>>>

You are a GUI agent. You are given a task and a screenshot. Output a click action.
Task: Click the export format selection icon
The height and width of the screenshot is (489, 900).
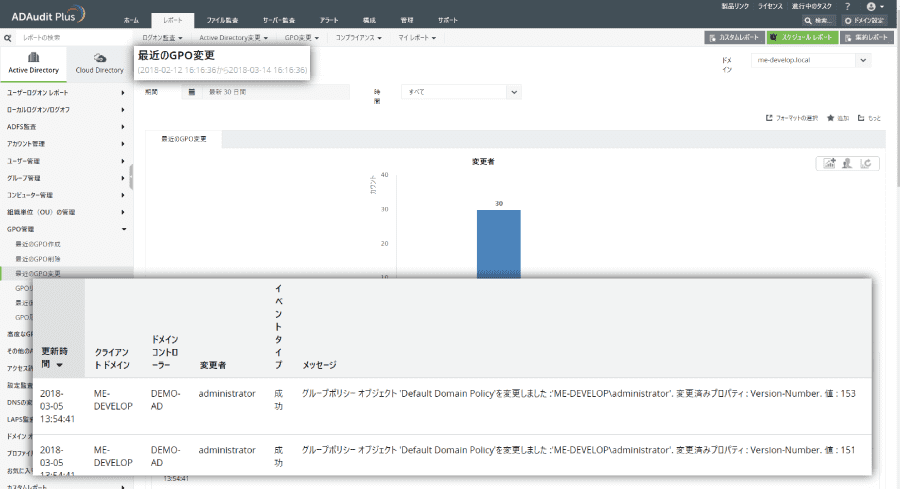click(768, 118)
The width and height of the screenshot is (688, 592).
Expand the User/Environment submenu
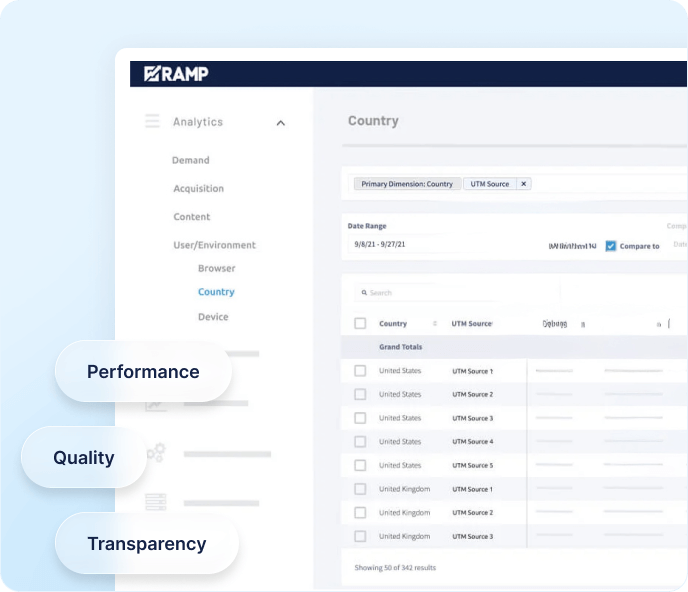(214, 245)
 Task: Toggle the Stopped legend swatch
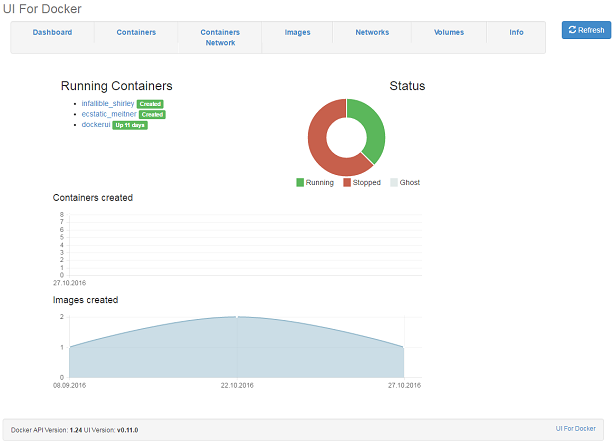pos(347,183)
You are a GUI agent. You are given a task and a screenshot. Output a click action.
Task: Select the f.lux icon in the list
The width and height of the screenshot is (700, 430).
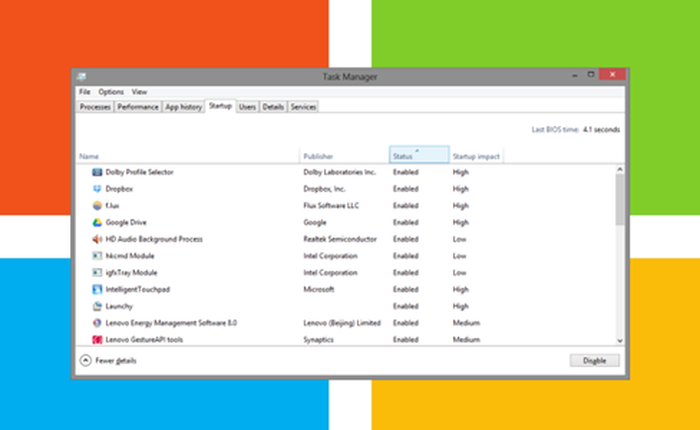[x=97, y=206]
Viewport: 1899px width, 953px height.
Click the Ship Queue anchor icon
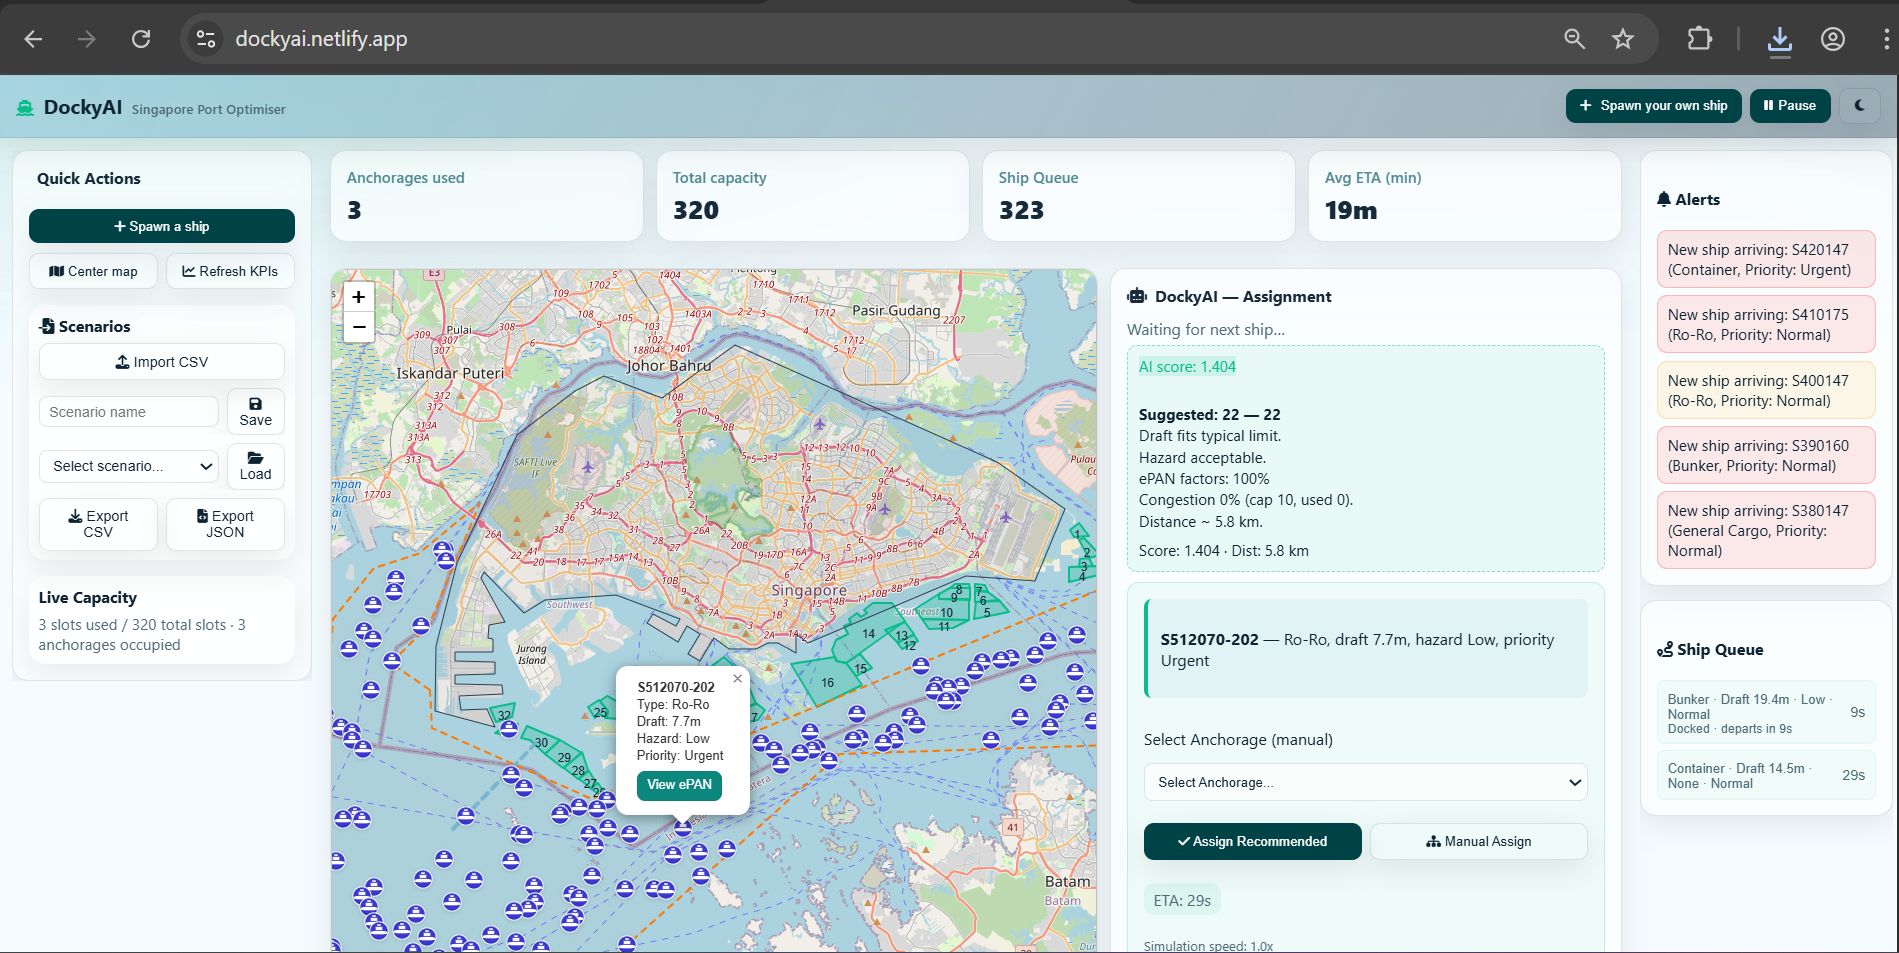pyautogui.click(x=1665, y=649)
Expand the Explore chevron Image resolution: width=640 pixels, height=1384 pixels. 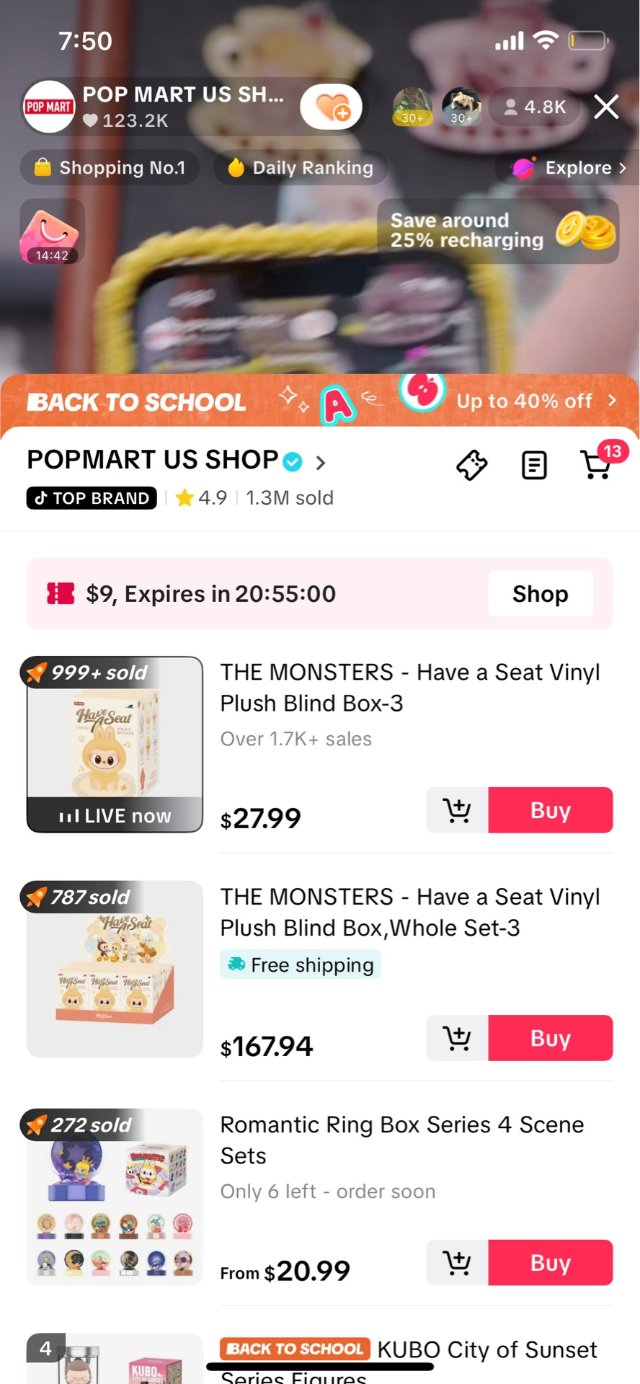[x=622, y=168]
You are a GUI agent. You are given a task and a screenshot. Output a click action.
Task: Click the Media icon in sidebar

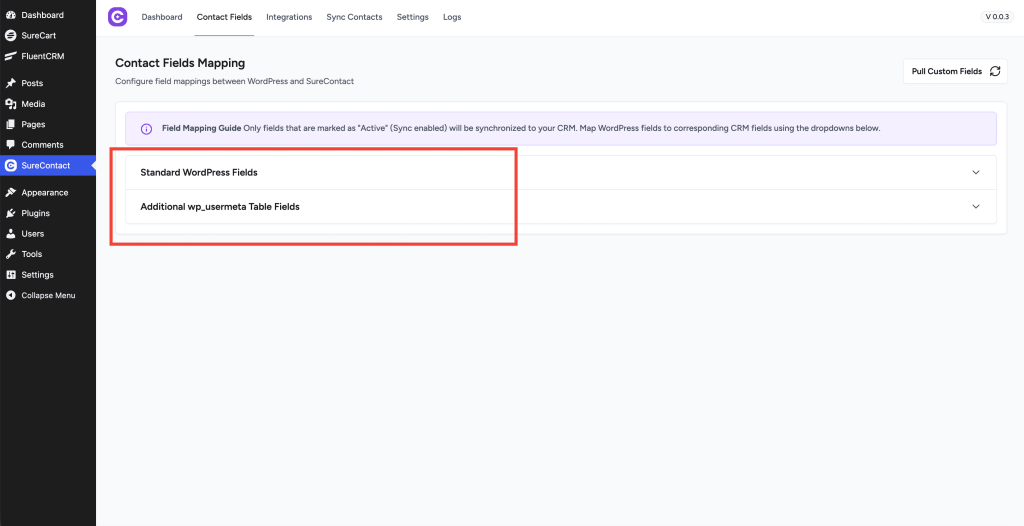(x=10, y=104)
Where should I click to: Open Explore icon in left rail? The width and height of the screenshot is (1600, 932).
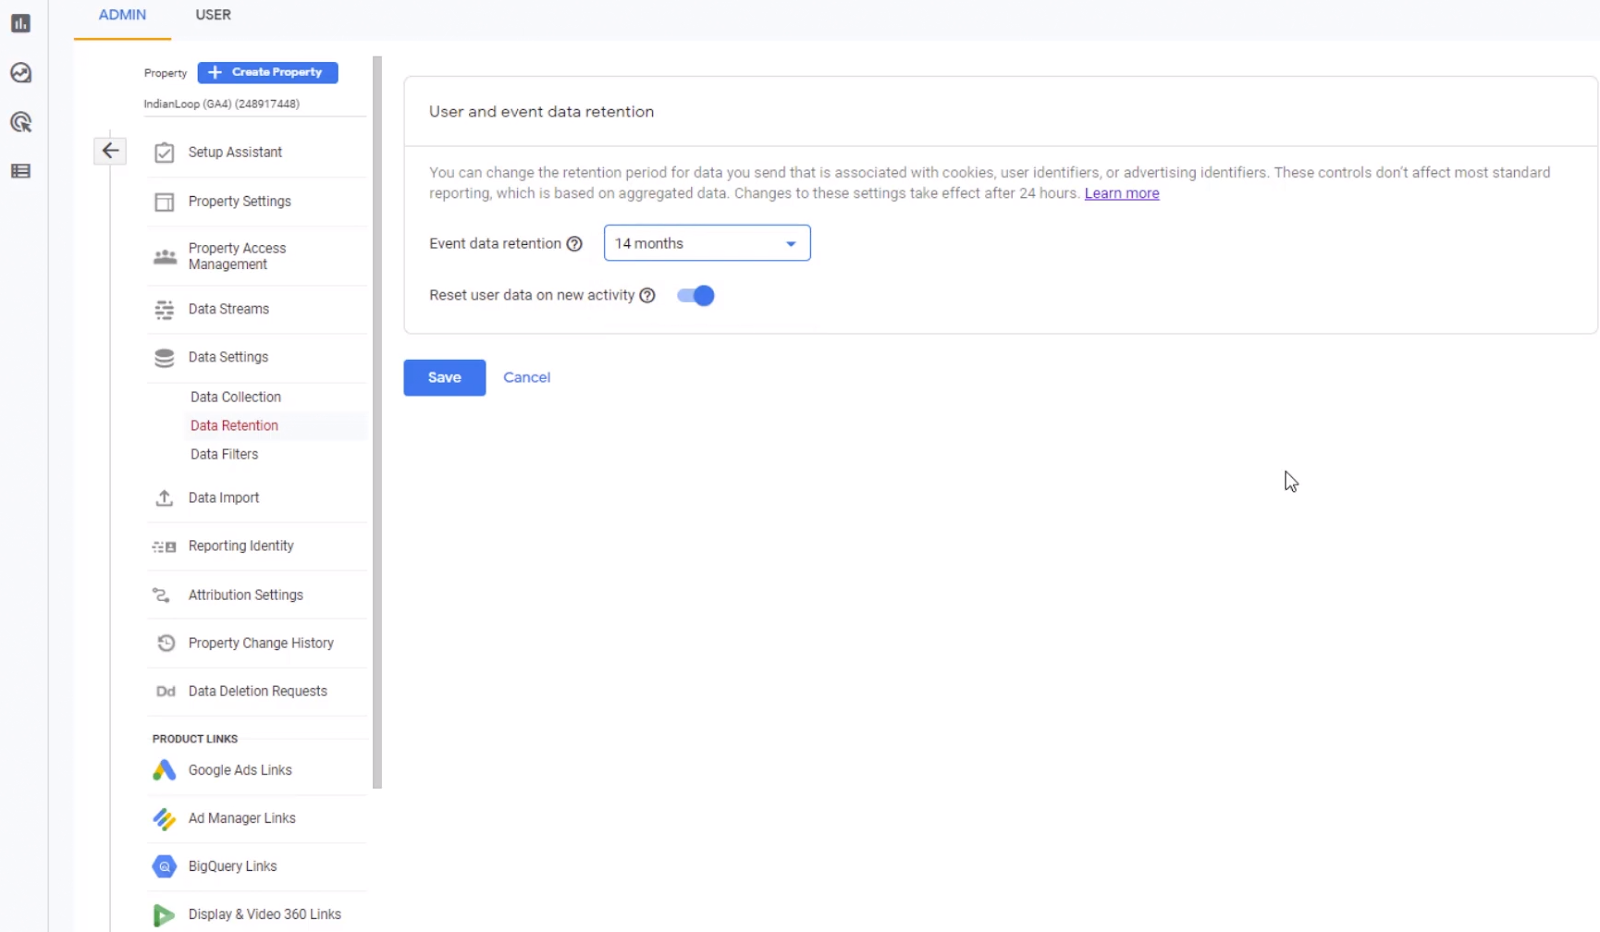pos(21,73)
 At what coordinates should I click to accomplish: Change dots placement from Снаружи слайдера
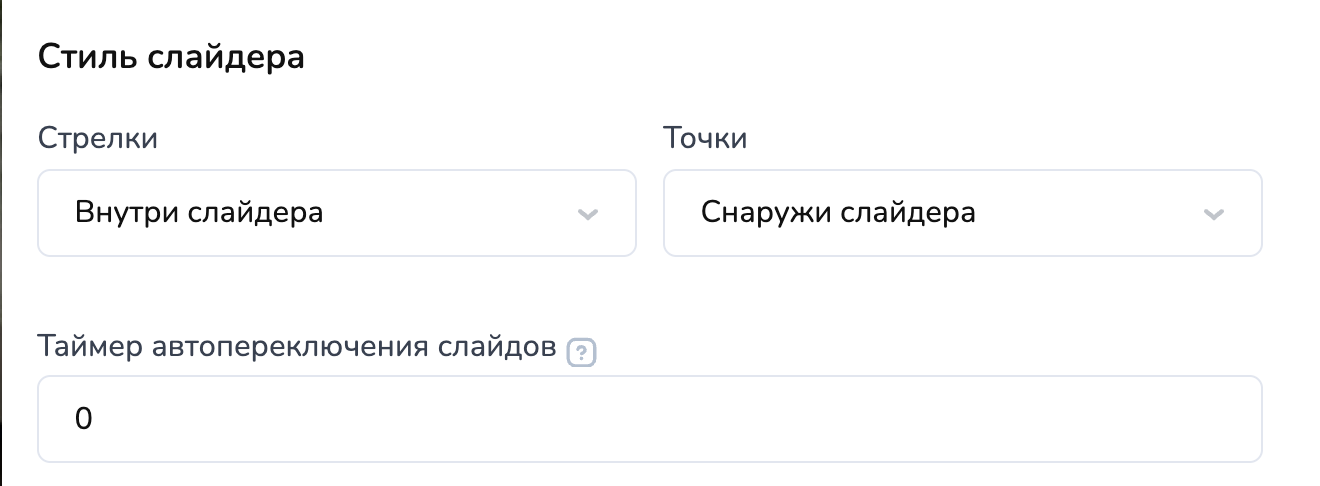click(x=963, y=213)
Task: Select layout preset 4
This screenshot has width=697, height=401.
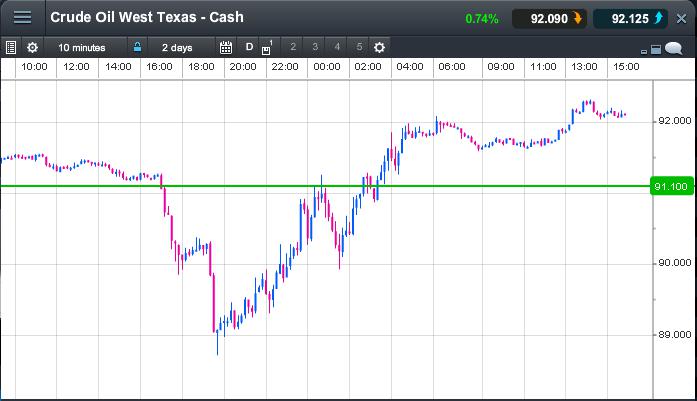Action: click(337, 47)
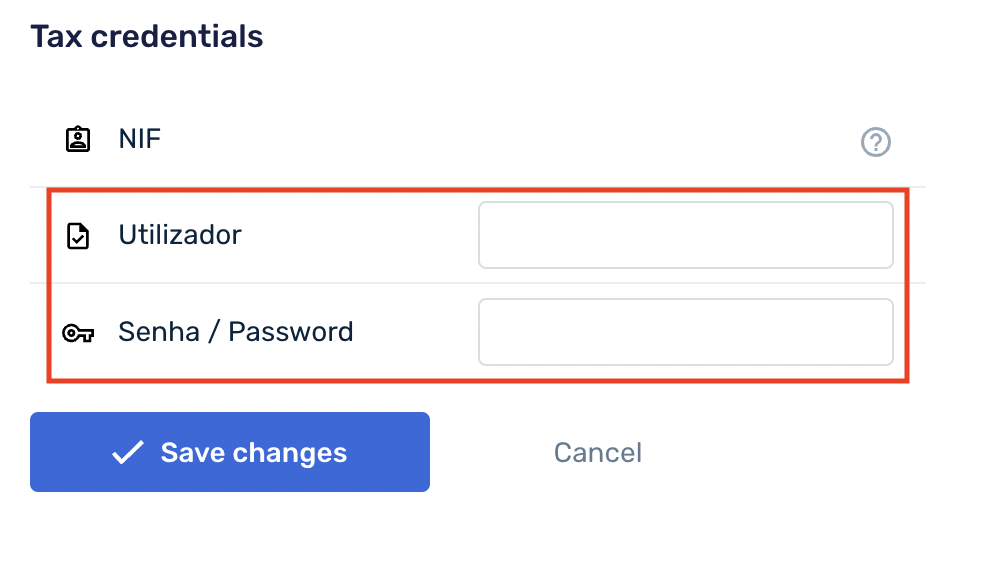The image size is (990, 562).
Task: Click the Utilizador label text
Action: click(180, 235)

<<<

▶ **PROBLEM TO SOLVE**: Copy the records word for word from the first line through the line with "pos(347,183)", including that line. Omit the pictures.

▶ **EXPECTED ANSWER**:
You are a GUI agent. You are given a task and a screenshot. Output a click action.
Task: Click the export format selection icon
The height and width of the screenshot is (489, 900).
click(768, 118)
The width and height of the screenshot is (688, 592).
Expand the User/Environment submenu
(214, 245)
 Task: Toggle the Stopped legend swatch
pos(347,183)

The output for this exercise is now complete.